In Residence

Kolomjec has been scouring local estate sales and antique shops for some 15 years, snapping up the early-American antiques.
Chris and Julie Kolomjec say their three children — Jackie, 14, Christopher, 13, and Madeline, 11 — are comfortable living among antiques. The living room  holds many of Kolomjec’s best pieces, including a Duncan Phyfe sofa and circa-1820s portraits attributed to noted folk-art painter Ammi Phillips that were de-accessioned by a Long Island museum and picked up by Birmingham antiques dealers Jim and Dede Taylor before being sold to the Kolomjecs. Photographs by Cybelle Codish.

 

The bottom of the drawer bears a handwritten inscription: “This sideboard belonged to Major John Rowe, an officer of the revolution.”

That’s the American Revolution, and the same John Rowe whose house was the headquarters of the Continental Army during the Battle of Bunker Hill and who owned the ship involved in the Boston Tea Party.

Today, the sideboard has pride of place in collector Chris Kolomjec’s 1930s center-entrance Colonial in Grosse Pointe Farms.  Kolomjec, who shares the house packed with American antiques with his wife, Julie, picked up the circa 1770-1800 piece for a song after a local dealer found it at a Grosse Pointe estate sale. “There’s a good chance George Washington ate off this sideboard, but at the time it was for sale no one wanted it,” he says. “I’ve found Grosse Pointe to be a gold mine.”

The desk is a Pennsylvania Federal slant-front variety that dates to approximately 1780; above it is an antique bull’s-eye mirror.

He should know. Kolomjec has been scouring local estate sales and antique shops for some 15 years, snapping up the early-American antiques that have become his passion and, he says, his obsession. For the most part, Julie supports his hobby, although she isn’t always crazy about having to dust it, she admits. She has even nabbed the occasional piece herself. “I went out in my pajamas to get a silver tea set out of someone’s recycling bin,” she says with a laugh.

The house is decorated with a variety of American furniture and decorative arts, although Kolomjec’s favorites are Federal pieces from 1780 to 1810. “That’s when the country was born and when we became a people,” he explains. “It may be brainwashing from the Marine Corps, but it speaks to me.” A veteran of the Iraq war, Kolomjec is now a Marine Corps reservist and an attorney in Novi.

The dining room features a classic Boston-made table that matches one in the White House, and a late 18th-century sideboard attributed to John Rowe that came from a Grosse Pointe estate sale.

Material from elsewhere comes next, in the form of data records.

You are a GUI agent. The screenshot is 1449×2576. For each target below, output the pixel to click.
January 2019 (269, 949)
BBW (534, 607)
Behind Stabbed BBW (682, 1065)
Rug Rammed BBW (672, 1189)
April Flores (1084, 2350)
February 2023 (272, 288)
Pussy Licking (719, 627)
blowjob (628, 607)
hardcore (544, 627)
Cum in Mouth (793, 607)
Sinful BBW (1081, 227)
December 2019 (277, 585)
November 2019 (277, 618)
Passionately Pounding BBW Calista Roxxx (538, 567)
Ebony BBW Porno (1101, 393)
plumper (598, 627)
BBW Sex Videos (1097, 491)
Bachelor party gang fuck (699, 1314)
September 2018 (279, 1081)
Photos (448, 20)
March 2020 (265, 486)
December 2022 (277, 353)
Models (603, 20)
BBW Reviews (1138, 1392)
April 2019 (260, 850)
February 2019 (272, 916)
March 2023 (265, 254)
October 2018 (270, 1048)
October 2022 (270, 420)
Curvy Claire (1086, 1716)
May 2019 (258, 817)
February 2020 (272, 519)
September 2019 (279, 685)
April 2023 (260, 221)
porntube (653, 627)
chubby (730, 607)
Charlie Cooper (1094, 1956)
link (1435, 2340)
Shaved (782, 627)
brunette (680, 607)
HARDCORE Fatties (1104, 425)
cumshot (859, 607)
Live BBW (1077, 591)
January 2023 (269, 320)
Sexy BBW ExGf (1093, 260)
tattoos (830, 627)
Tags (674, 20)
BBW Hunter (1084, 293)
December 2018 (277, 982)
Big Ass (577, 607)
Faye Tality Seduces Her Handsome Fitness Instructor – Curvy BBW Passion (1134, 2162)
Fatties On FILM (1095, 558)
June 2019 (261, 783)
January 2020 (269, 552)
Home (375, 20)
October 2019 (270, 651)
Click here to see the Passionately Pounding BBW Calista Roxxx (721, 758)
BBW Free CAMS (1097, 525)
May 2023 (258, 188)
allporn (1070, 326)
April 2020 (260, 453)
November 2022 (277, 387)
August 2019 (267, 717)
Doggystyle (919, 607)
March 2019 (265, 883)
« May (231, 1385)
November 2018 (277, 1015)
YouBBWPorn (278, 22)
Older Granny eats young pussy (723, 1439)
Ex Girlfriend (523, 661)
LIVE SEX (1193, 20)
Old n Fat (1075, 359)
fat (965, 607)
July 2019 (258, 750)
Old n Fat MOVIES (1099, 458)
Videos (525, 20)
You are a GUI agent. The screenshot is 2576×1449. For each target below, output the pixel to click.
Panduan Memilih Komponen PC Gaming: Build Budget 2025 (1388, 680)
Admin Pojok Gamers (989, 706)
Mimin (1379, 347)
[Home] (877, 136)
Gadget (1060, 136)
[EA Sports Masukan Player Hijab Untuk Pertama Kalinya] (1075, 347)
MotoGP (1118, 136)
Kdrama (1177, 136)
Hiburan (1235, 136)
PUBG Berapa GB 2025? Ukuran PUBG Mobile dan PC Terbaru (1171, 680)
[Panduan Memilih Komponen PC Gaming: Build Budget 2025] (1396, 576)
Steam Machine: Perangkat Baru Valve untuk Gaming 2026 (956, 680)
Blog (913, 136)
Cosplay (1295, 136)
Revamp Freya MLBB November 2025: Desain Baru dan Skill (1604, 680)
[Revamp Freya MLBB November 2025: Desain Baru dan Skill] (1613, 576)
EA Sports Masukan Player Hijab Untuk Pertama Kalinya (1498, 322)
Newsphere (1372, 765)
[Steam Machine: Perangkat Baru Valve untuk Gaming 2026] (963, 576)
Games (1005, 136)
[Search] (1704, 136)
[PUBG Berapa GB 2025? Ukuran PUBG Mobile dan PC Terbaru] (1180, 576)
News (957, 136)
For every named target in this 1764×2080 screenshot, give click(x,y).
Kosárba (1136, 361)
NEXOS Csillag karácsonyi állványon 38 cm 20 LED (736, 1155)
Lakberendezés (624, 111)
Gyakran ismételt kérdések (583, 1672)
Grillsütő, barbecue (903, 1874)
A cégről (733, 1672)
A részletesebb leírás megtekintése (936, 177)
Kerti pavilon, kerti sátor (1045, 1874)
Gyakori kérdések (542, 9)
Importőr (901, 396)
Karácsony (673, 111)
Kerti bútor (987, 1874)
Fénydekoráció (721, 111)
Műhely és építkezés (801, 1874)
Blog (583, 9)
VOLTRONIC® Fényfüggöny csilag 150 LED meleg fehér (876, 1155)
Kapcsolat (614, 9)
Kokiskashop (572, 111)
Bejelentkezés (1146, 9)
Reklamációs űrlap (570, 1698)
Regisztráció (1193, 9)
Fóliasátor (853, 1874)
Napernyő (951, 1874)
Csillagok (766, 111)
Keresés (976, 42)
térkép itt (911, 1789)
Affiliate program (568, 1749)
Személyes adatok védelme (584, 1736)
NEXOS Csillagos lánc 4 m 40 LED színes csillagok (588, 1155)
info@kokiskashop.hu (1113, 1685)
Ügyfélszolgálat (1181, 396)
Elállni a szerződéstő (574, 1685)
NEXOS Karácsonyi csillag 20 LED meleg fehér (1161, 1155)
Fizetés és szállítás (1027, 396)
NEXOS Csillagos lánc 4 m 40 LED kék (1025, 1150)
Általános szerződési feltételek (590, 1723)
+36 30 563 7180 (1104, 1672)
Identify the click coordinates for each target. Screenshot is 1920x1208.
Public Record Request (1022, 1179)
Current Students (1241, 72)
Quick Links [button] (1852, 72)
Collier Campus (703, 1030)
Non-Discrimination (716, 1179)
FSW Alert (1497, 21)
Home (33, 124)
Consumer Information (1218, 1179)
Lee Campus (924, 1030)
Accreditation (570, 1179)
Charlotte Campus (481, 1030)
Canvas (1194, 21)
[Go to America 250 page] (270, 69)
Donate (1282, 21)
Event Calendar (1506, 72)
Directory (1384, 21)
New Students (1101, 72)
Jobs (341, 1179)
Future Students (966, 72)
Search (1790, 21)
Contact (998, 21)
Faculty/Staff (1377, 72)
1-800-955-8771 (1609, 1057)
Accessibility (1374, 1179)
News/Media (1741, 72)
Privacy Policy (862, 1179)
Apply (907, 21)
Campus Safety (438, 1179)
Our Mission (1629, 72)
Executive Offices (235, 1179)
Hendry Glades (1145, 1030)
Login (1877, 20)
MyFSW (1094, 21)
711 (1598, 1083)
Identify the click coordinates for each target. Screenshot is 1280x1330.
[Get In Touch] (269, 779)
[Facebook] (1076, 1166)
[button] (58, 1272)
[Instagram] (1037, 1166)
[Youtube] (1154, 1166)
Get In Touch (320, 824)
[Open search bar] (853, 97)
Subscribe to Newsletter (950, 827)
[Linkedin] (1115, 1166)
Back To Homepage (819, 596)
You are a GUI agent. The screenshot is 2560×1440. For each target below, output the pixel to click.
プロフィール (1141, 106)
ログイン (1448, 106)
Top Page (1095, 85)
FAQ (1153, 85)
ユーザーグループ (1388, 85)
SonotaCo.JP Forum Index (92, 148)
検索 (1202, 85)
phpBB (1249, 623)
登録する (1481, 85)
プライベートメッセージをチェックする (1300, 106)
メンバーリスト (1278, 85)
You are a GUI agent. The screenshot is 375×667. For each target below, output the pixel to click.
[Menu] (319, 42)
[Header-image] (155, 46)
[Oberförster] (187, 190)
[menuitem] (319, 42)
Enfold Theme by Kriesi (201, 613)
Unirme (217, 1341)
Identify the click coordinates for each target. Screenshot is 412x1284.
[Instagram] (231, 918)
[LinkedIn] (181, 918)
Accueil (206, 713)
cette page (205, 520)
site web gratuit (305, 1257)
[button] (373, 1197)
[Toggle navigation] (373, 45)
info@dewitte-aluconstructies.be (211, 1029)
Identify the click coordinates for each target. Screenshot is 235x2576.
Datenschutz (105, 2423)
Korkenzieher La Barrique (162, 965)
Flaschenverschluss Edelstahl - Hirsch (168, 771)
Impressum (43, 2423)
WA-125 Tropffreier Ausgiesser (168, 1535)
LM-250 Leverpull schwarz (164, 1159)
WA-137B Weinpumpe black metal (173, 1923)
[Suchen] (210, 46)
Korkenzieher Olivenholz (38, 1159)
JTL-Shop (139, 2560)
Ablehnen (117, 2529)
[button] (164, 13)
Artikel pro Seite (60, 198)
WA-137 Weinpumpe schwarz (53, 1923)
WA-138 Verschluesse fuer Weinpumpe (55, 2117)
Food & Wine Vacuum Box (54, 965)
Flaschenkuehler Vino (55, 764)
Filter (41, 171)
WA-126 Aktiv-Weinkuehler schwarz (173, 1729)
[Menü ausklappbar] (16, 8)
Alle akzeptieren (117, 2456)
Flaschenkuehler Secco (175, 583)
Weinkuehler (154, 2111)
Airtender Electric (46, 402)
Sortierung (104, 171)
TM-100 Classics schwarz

His favorite pieces include the living room’s tambour secretary/desk, circa 1780, and the 1770 to 1780s dining-room table made in Boston, whose mate can be found in the White House. The pièce de résistance, though, is the 1790 to 1810 mahogany Duncan Phyfe sofa with hairy paw feet discovered at another Grosse Pointe sale. “It had been owned by a prominent family, but the estate-sale organizer had relegated it to the garage,” Kolomjec says. “A local dealer called me and told me it was there because he knew I liked American things.” Kolomjec paid $500. Detroit dealer Henry Harper, Kolomjec’s friend and unofficial adviser, estimates it could be worth a conservative $75,000. “It’s definitely my jackpot,” Kolomjec says.

Although early-American furniture and decorative arts have never gone out of style on the coasts (Ralph Lauren and Barbra Streisand are fans, Kolomjec says), the style is sometimes overlooked in the Midwest. The couple have lived all over the country and began buying in the early to mid-1990s, when they discovered they could get real antiques for the same price as reproductions. “Once other people figure that out, I won’t be able to get good things anymore,” Kolomjec says.

In the master bedroom is a hand-blocked wallpaper after an authentic Williamsburg pattern that’s original to the 1930s home. The second-floor hall in the Grosse Pointe Farms home of Chris and Julie Kolomjec leads to bedrooms decorated in period style. The Baltimore demilune table dates to 1780 and was found at a local auction. The 18th-century portrait of three boys over the reproduction chest was an early eBay find.

Favorite sources include Harper and Marvin Nash, both of Detroit, and Birmingham’s Jim and Dede Taylor. Despite his strong affection for the period (“I could have a Picasso and wouldn’t care, but I love my American antiques,” he claims), he says the style isn’t for everyone. The current interest in mid-century modern art and antiques holds no appeal for him. “It’s the difference between the Renaissance Center and the Guardian Building,” he explains.

The Kolomjecs’ three children, ages 11, 13, and 14, live easily among the antiques. Son Christopher has begun collecting toy soldiers, which pleases Chris. He says they don’t think twice about owning a 200-year-old sofa or eating at a dining-room table identical to one in the White House.

“They were raised with it,” he says. “Their friends, however, are another story.”